Durante a cerimônia de lançamento do programa, o ministro da Educação, Aloízio Mercadante, defendeu a medida de importar médicos, ao comparar os dados de pessoas que se formam nos cursos no país com o de outros países e principalmente com o total de médicos em comparação à população.
— Por dez mil habitantes, o Brasil tem um número de estudantes muito baixo. Menos que os Estados Unidos e a Inglaterra, abaixo da Austrália e similar ao do Canadá, que importa médicos.

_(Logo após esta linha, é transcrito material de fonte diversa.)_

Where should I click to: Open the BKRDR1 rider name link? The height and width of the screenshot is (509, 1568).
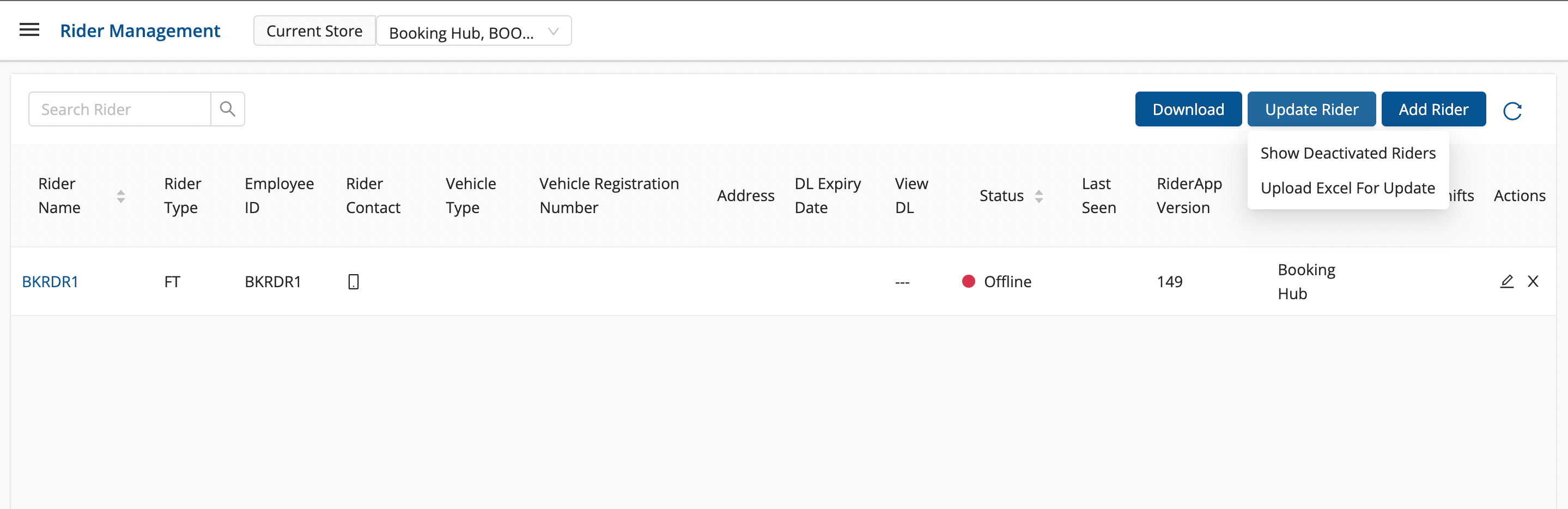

O ministro afirmou que o objetivo é aumentar o número de vagas nos cursos de medicina, principalmente em residência, e descentralizar os locais que oferecem as vagas. Mas ele ressaltou que essa política irá demorar para trazer resultados.
— Cada matricula dessa, o médico só vai ficar formado em seis a oito anos. Mas isso vai resolver o problema de oferta a partir de 2022. E em 2019 teremos os primeiros médicos formados — afirmou.
— Não não queremos simplesmente formar médicos. Nós queremos formar bons médicos para o país — disse.
Mercadante destacou ainda que os médicos estrangeiros que vierem ao país terão de fazer o exame de revalidação do diploma, o Revalida:
— Não queremos barreira artificial ,queremos que venham para o Brasil todos os médicos que quiserem. Mas eles vão ter de ter a mesma qualidade dos brasileiros — disse Mercadante, que defendeu que tenha “equilíbrio” a medida.
Conselho terá 180 dias para regulamentação
Hoje, o curso de medicina prevê quatro anos de formação teórica e dois de estágio obrigatório em regime de internato, totalizando seis anos. A partir de 2015, os alunos de medicina continuarão a fazer um curso de seis anos, mas depois disso passarão um ano no serviço de atenção básica do SUS, e depois mais um ano nos serviços de urgência e emergência, como por exemplo o Samu. O Conselho Nacional de Educação (CNE) terá um período 180 dias para regulamentar esse segundo ciclo do curso.
O discurso oficial é de que a medida vai melhorar a formação do médico brasileiro, num modelo copiado do britânico e do sueco. Mas, na prática, também permitirá um afluxo maior de profissionais ao SUS, com cerca de 20 mil médicos em 2021 e o dobro disso em 2022. Dados do Ministério da Saúde mostram que 80% dos problemas de saúde podem ser resolvidos pelo serviço de atenção básica.
Diferentemente da residência, em que o médico se especializa, os dois anos no SUS serão voltados à atenção básica, e permitirão uma formação mais generalista. Nesse período, ele vai ser remunerado. O valor ainda não foi definido, mas ficará entre a bolsa de residência (hoje em R$ 2.976,26) e a bolsa do Programa de Valorização do Profissional da Atenção Básica (Provab), que visa levar médicos recém-formados para trabalhar nas regiões mais carentes (hoje em R$ 8 mil).
Depois dos seis anos iniciais, o estudante poderá obter uma inscrição provisória no Conselho Regional de Medicina (CRM), o que permitirá que ele continue sendo fiscalizado e, eventualmente, penalizado por erros médicos que venha a cometer. Com o tempo, poderá haver um redução dos seis anos do primeiro ciclo para apenas cinco. Os dois anos adicionais poderão ser aproveitados para abater um ano do curso de residência, caso ele opte por uma especialização do ramo da atenção básica.